##### EXERCISE TEXT #####

This post doesn’t need much of an intro: motherhood changes a lot. Here are three things I never, EVER saw coming in my life.
1. I never thought I’d purposefully sing horribly to my child.
I have a decent singing voice. I grew up singing in show choir and concert choir and church. When I pictured motherhood, I always imagined myself sitting in a rocking chair and singing to my baby while I fed him/her. Our bond would be unbreakable, my music beautiful.
In reality, my voice puts Zoe to sleep immediately.
SOOOO during our feedings, I have to sing to her like Gloria from “Modern Family” to keep her awake. Here’s a snapshot:
Avoid our house at mealtimes unless you have ear plugs and an internal well of patience. If you’re tone deaf, on the other hand, feel free to stop by.
2. I never thought I’d drive with my newborn on the Interstate.
The Interstate is my personal nightmare. On occasion, I will very begrudgingly hop on, but the entire time I pray GODPLEASHELPMENOTGETHITBYTHESEIDIOTSOHGODPLEASE, maniacally sing songs trying to ignore my fear, and take deep breaths to try to stop my hyperventilating and sweating. It’s a roller coaster ride for me, one I thought I’d avoid with my children. Because generally, adults should seem calm and in control around kids, right?
But last week, I piled the tiny love of my life in the back of the car for an Interstate drive. To pick up breast milk.
Yup. You read that correctly. We are supplementing Zoe’s formula-based diet with donated breast milk from two healthy friends. One of them had her baby 9 days ago and messaged me when she got home from the hospital last week: I have about 10 ounces of rich yellow transitional milk. If you want it, it’s yours.
Of course I wanted this precious milk. The only problem: our friend lives about 45 minutes away by Interstate, an hour plus by alternate routes…and Zoe eats every 3 hours. If we wanted the milk…I had to face my fears.
So my baby and I set out on a terrifying Interstate adventure. For breast milk.
Never thought I’d write that sentence.
It ended up going okay. I sang Taylor Swift’s “I Knew You Were Trouble” over and over and over again, hoping Zoe couldn’t sense my nervousness as I defensively drove like our lives depended on it. BECAUSE THEY DID. (Florida drivers, would it kill you not to read the newspaper while driving 70 mph?!!)
3. I never thought I’d become a stay at home mom.
I NEVER in a million years thought that I would claim this job title. I loved my job and was thrilled to have the opportunities that I did there. But having Zoe has changed so much for me.
It’s you and me, kid. Get used to it.
I could talk about this decision for hours (and I did.) But the main point is this: God led me to this decision.

#####

Answer these questions from the post about motherhood:
1. Where did the writer grow up singing?
2. About how long does it take to drive to the friend's home by Interstate?
3. What song did the writer sing again and again during that drive?

##### SUPPLIED DATA #####

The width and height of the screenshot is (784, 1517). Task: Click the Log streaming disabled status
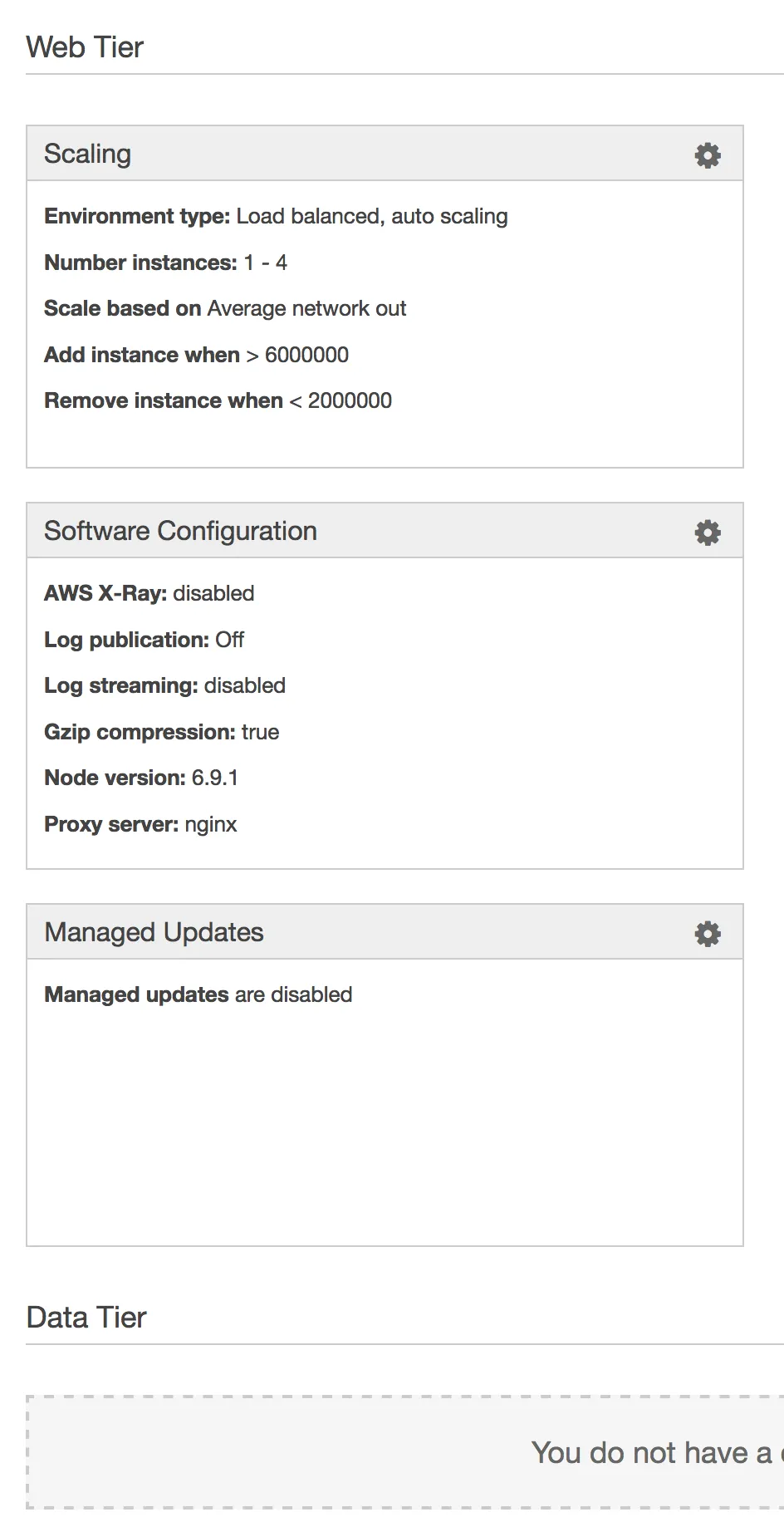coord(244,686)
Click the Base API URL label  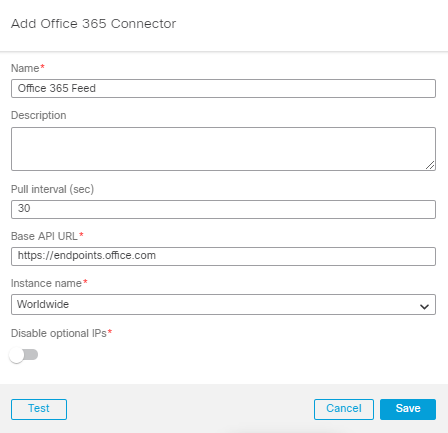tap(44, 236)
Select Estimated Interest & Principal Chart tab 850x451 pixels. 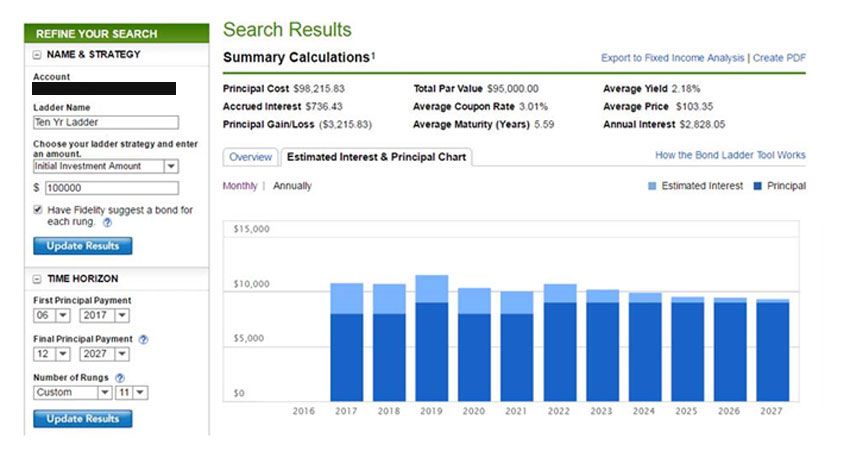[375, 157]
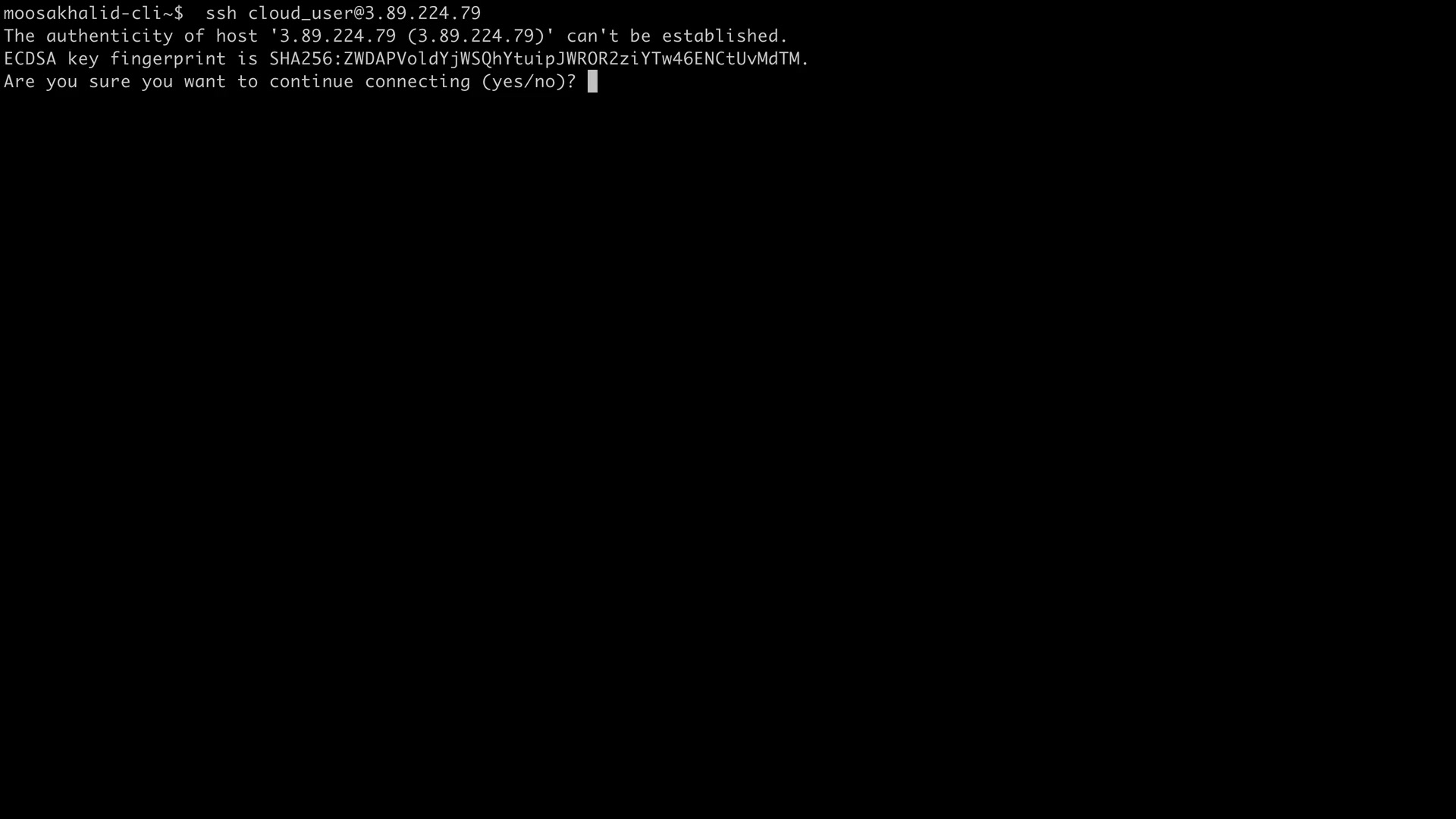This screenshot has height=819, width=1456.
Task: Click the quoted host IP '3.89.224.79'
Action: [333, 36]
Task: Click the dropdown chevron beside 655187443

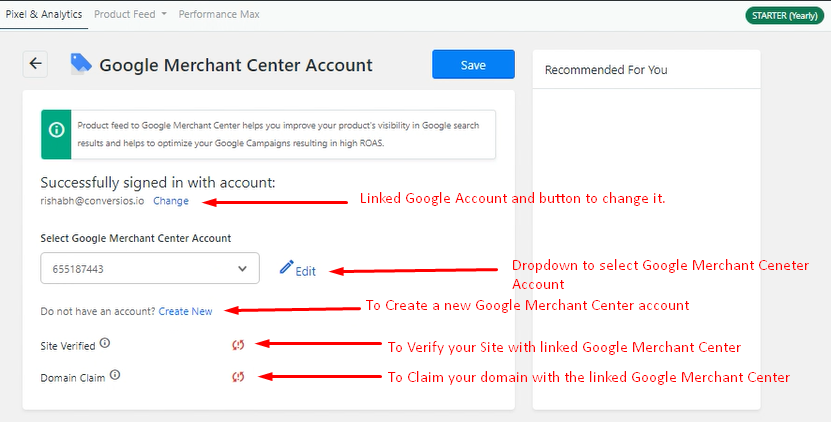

#####

* _RESPONSE AREA_
1. In show choir, concert choir, and church.
2. About 45 minutes.
3. Taylor Swift's "I Knew You Were Trouble."